Stored dataset items
....

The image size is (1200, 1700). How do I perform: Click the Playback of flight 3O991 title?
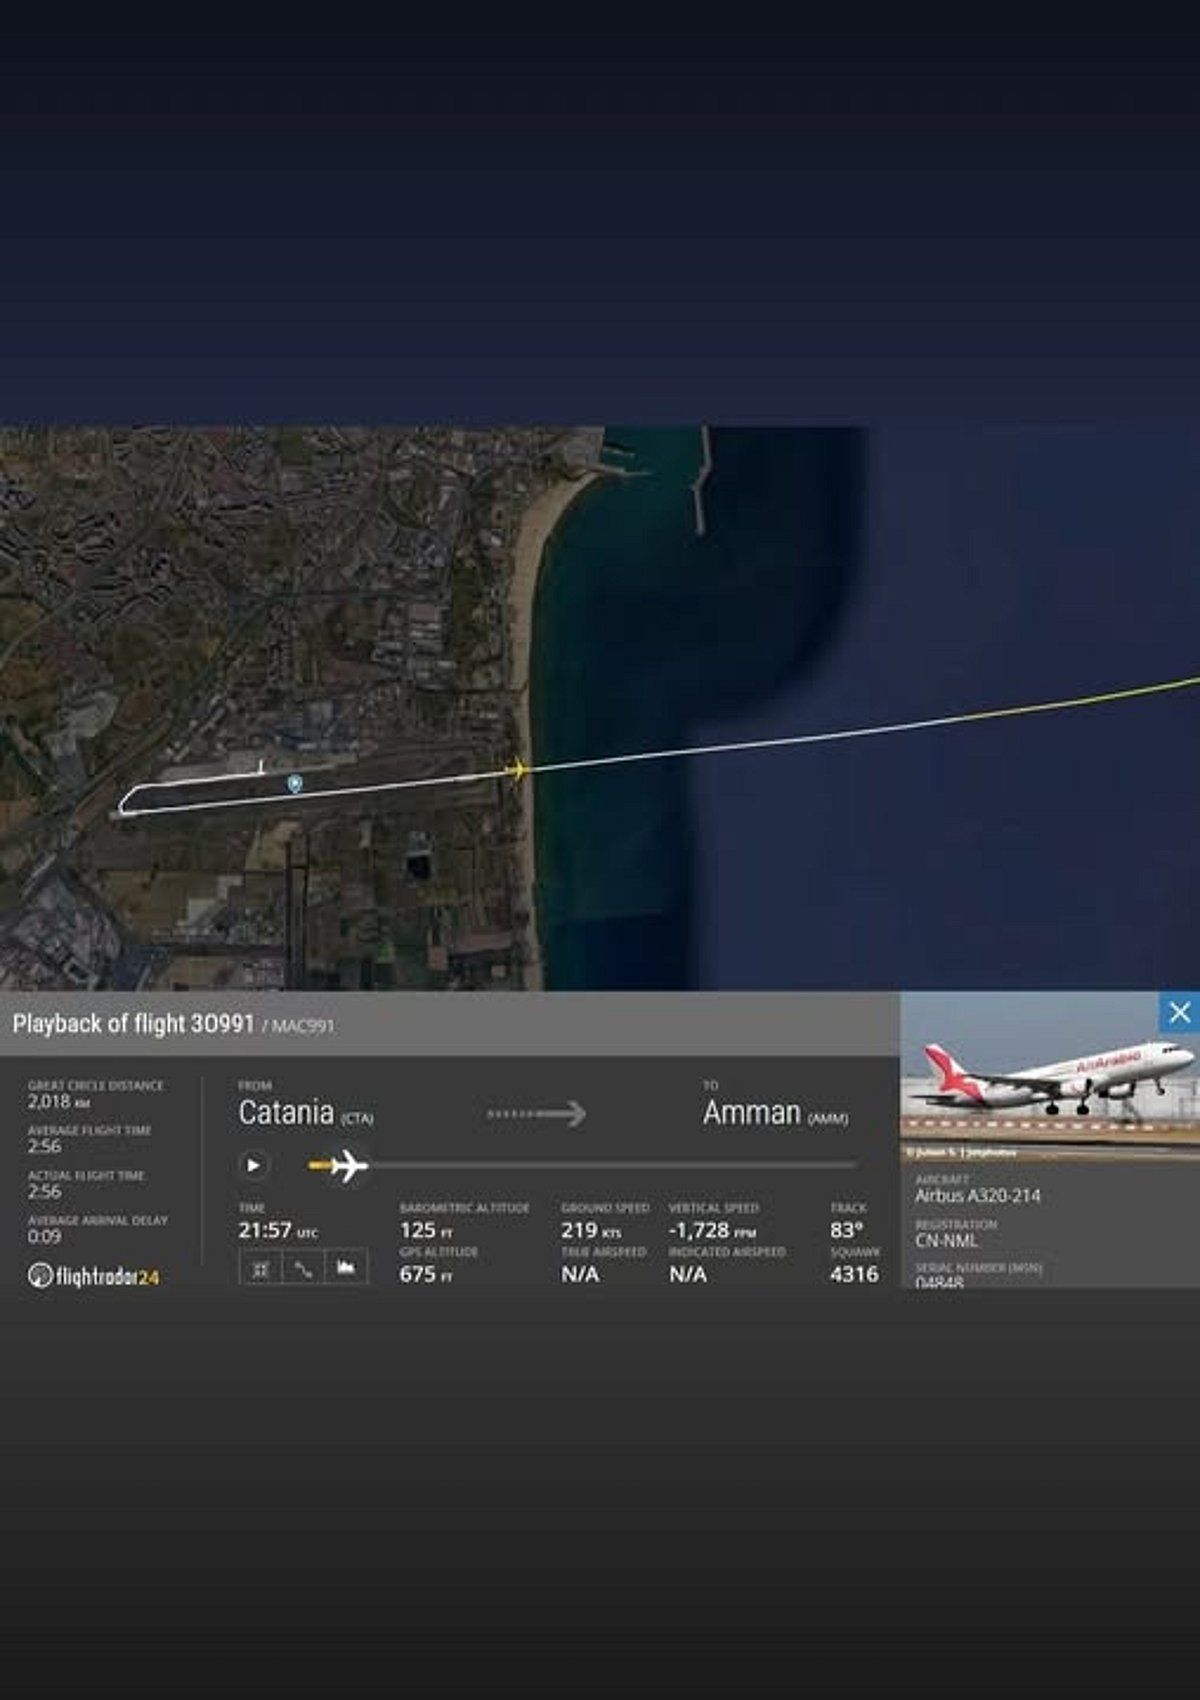click(134, 1024)
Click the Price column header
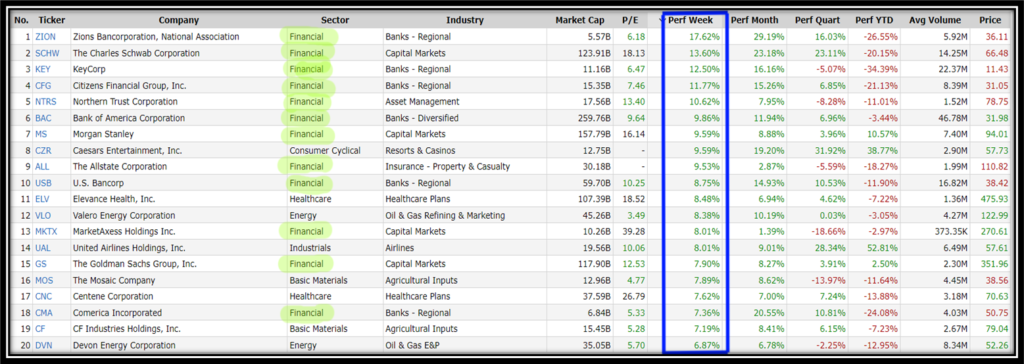Image resolution: width=1024 pixels, height=364 pixels. coord(990,20)
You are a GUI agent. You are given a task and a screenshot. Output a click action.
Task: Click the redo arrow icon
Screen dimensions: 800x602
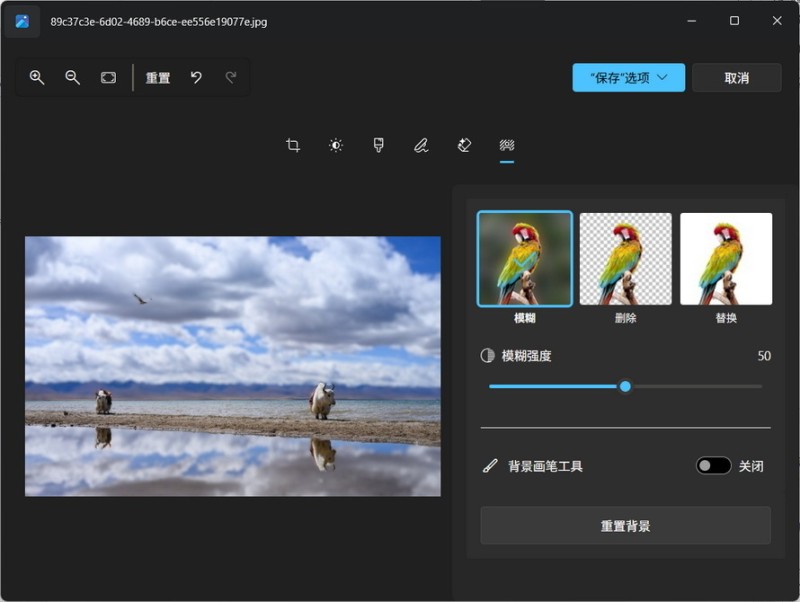tap(231, 78)
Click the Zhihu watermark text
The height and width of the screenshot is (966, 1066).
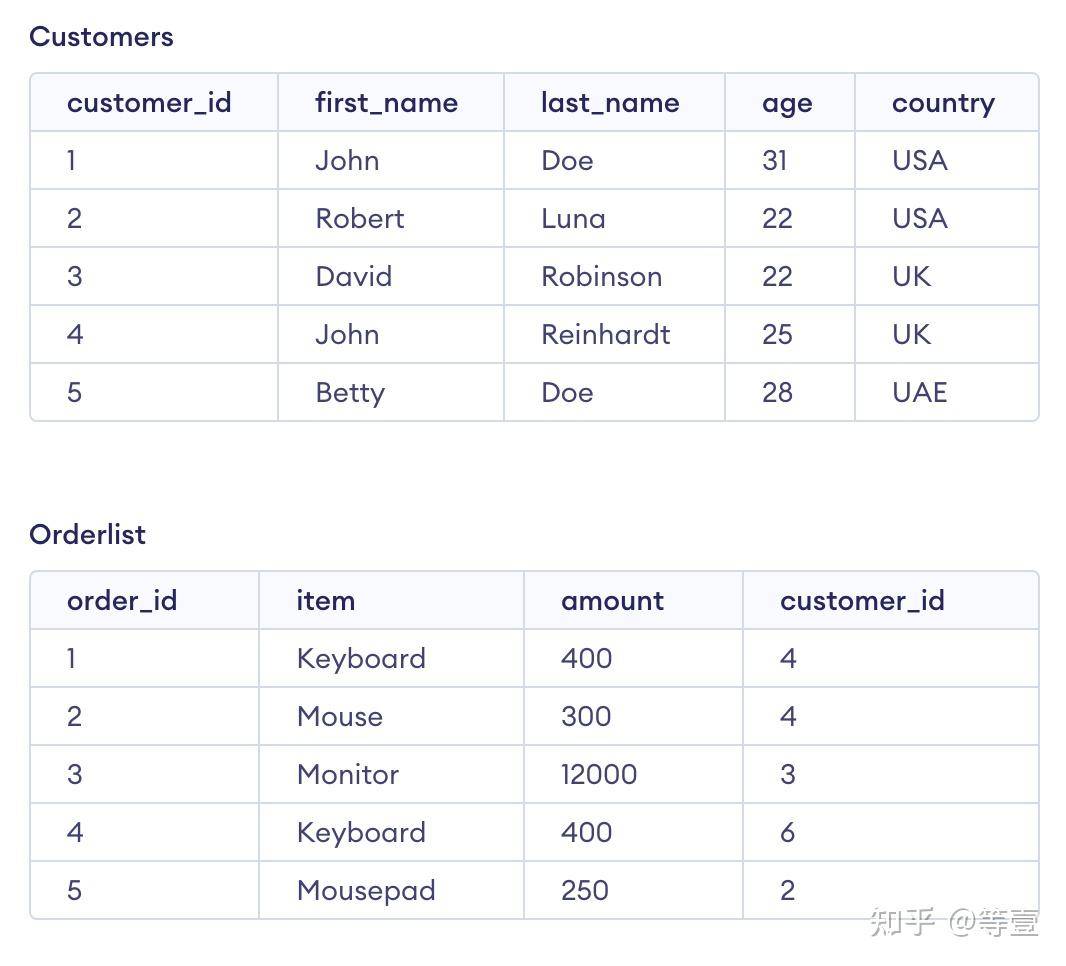953,921
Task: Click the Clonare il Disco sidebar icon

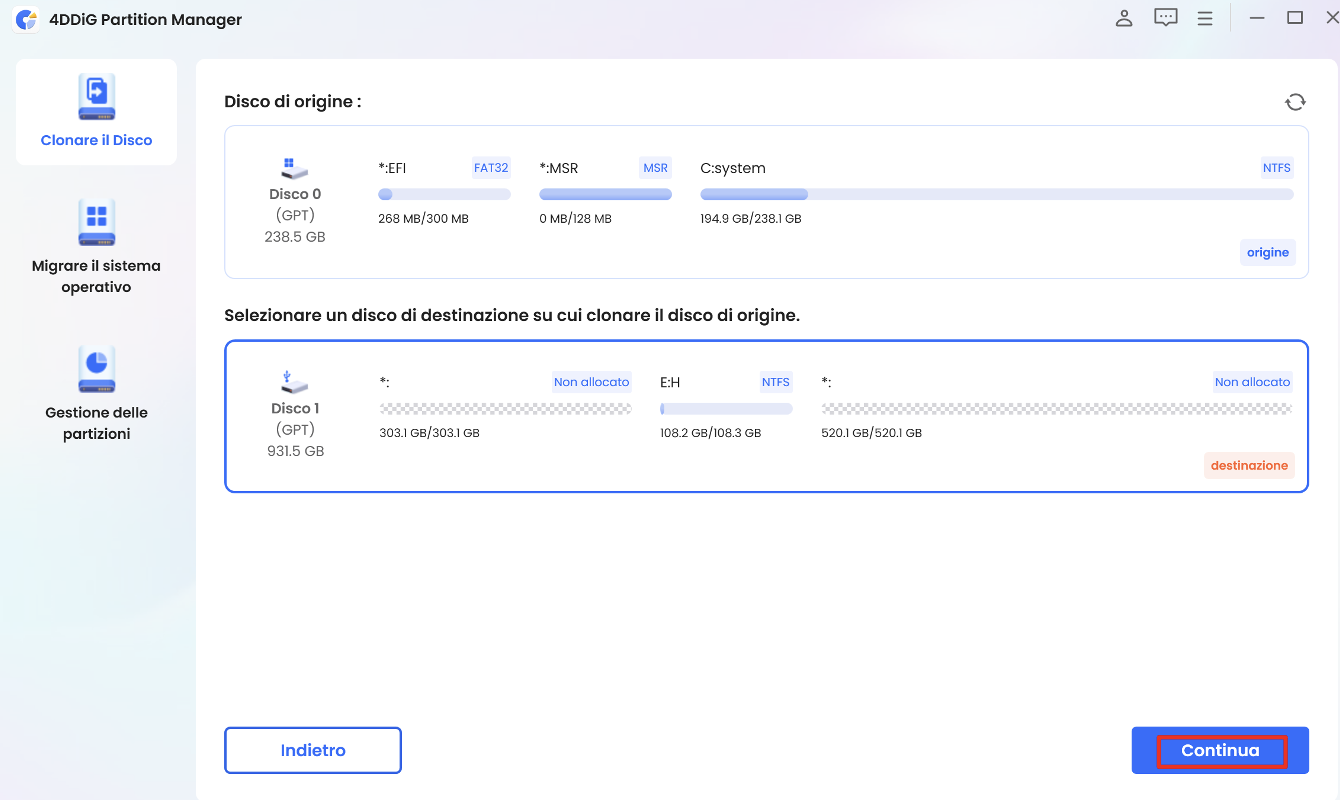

....

Your task.
All of the data is to be returned exactly, with no pictures included.

Task answer.
The image size is (1200, 1700). How do I perform: Click the Playback of flight 3O991 title?
click(134, 1024)
Click the Price column header
Image resolution: width=1024 pixels, height=364 pixels. coord(990,20)
You are a GUI agent. You are given a task and a screenshot. Output a click action.
Task: Click the redo arrow icon
Screen dimensions: 800x602
tap(231, 78)
Click the Zhihu watermark text
The height and width of the screenshot is (966, 1066).
953,921
Task: Click the Clonare il Disco sidebar icon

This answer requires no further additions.